* begin Provided records *
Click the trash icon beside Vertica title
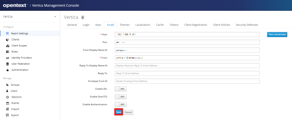This screenshot has width=292, height=120. [x=83, y=17]
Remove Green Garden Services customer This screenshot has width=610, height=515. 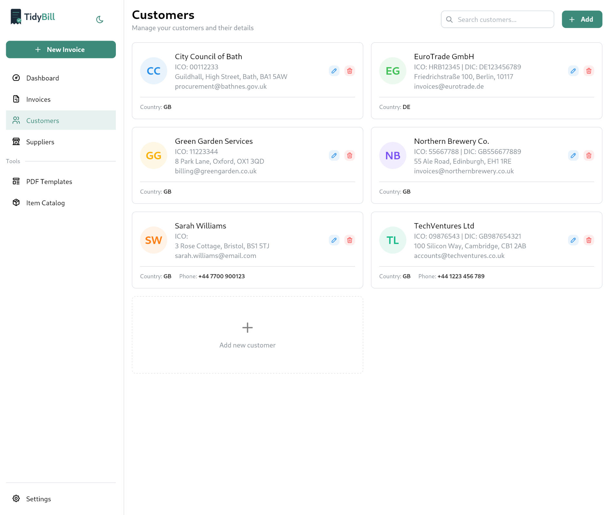tap(350, 155)
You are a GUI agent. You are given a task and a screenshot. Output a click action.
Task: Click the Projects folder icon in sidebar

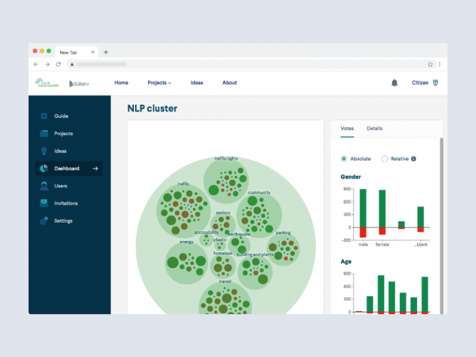pos(43,133)
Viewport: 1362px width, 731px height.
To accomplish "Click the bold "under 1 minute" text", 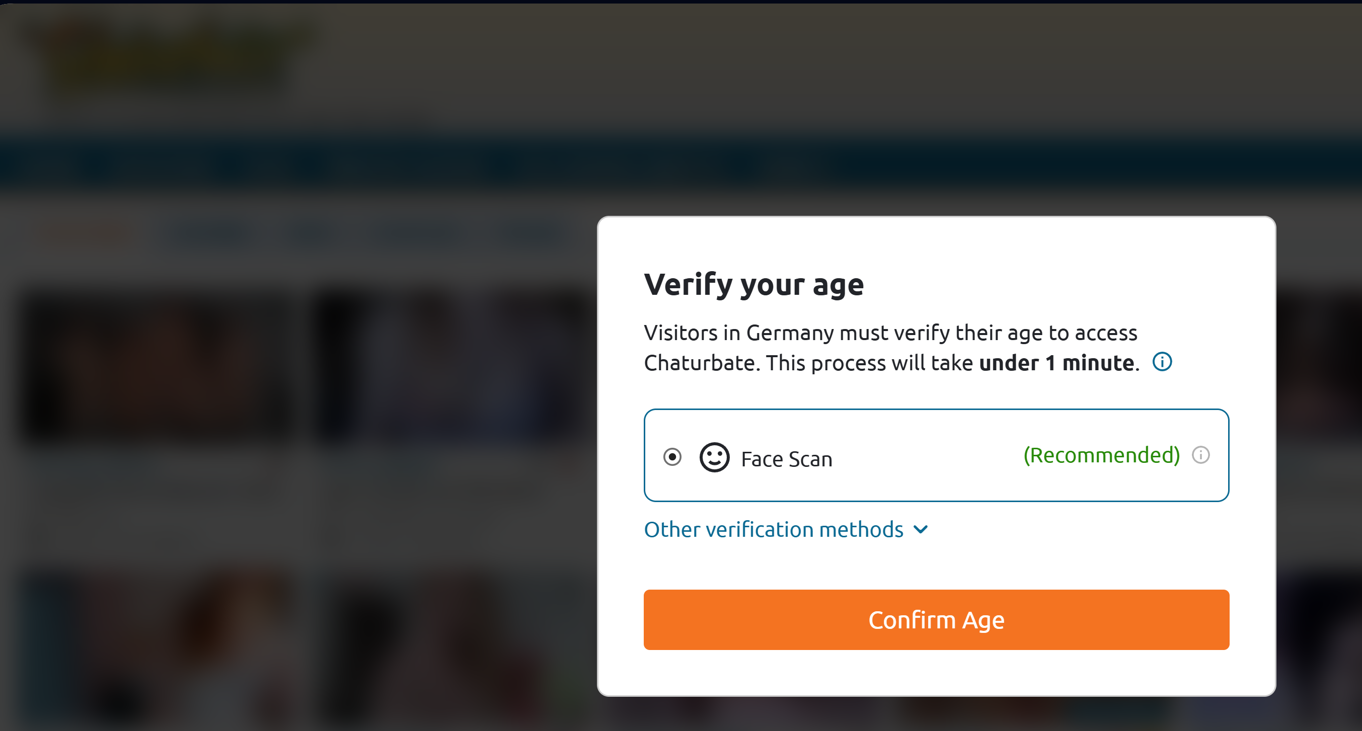I will 1056,363.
* end Provided records *
**Exercise objective:**
Count the lines in the records that contain the string "icon", matching case exactly. Reply with the number only.

**Answer to the task:**
2